If you have allocated significant time and resources to maintain your residence, you may find there will be lots of interest in your house if you add it to the real estate market. As such, you could earn a profit from the sale of your home.
Of course, it often helps to craft a home selling strategy before you list your house. This strategy will enable you to determine the steps you'll need to take to optimize your home sale earnings.
2. You can downsize or upgrade.
In some instances, a homeowner may find his or her current residence is now too big or too small. If you encounter this situation, there is no need to worry, as you can always list your residence and downsize or upgrade as needed.

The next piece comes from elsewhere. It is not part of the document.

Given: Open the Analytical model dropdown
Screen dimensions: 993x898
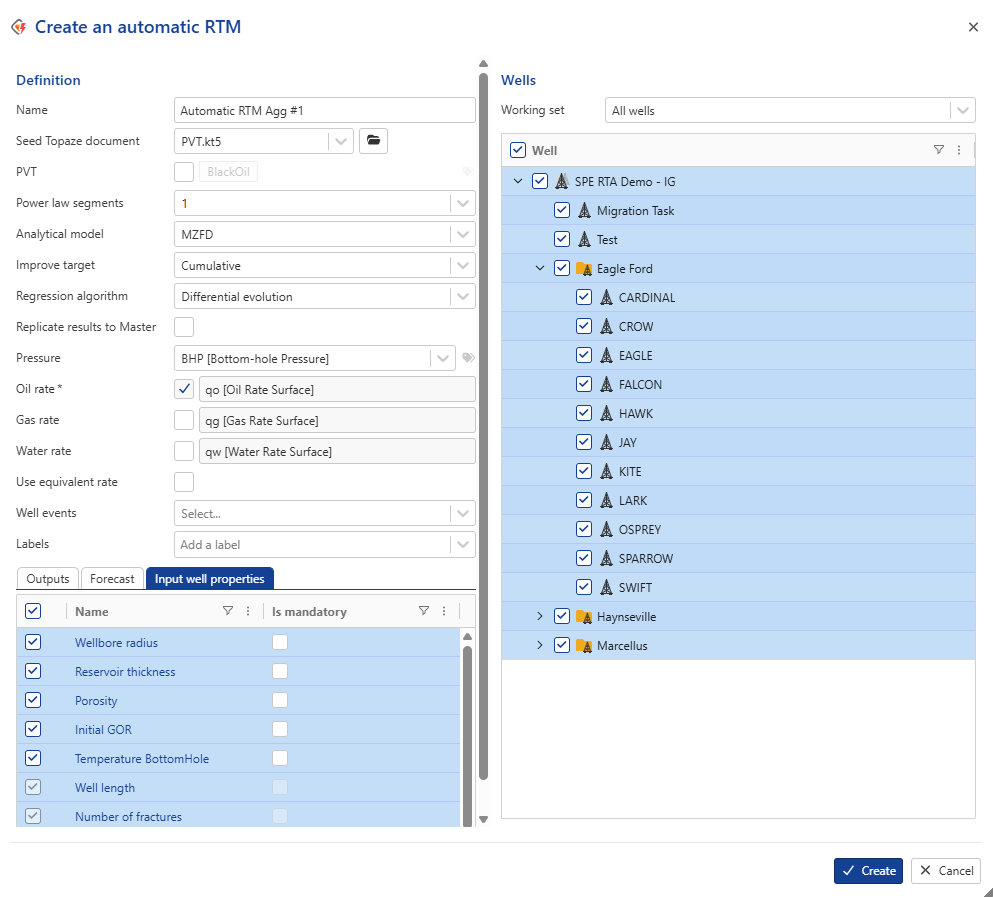Looking at the screenshot, I should point(462,234).
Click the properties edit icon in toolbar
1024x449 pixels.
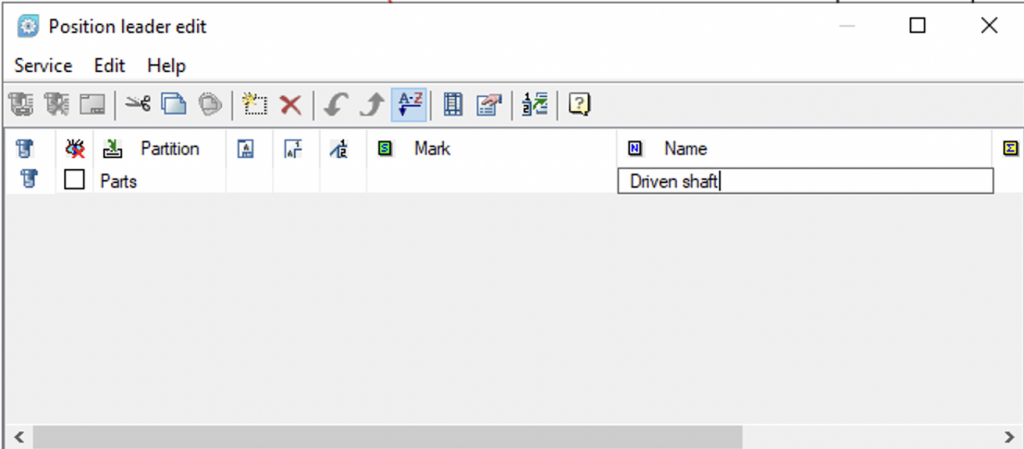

Selling a home allows you to reconsider your living situation. Thus, if your current house is too big, you can sell your home and move into a smaller residence. On the other hand, if you need more space than your current home offers, you can list your residence and pursue a bigger home in the city or town of your choice.
3. You can find a new home close to family members and friends.
If you have to travel great distances to visit family members and friends, you may want to consider moving closer to these loved ones. Thankfully, you can sell your residence and relocate to a new home near family members and friends.
Clearly, there are many reasons why selling a home may be a good idea. If you hire a real estate agent, you can receive comprehensive assistance throughout the property selling journey.
A real estate agent will do whatever it takes to help you achieve the optimal home selling results. First, he or she will meet with you and find out why you are selling your house. A real estate agent next will offer tips to help you prepare your residence for the housing market. Then, when you're ready to sell your home, a real estate agent will promote your residence to prospective buyers. And if you receive an offer to purchase your house, a real estate agent will help you analyze this homebuying proposal and make an informed decision.
In addition, a real estate agent is a home selling expert. He or she will respond to any of your home selling concerns and questions, and by doing so, ensure you can achieve your desired results.
If you decide to sell your residence, you may want to hire a real estate agent. Because if you have a real estate agent at your disposal, you can get the help you need to simplify the property selling journey.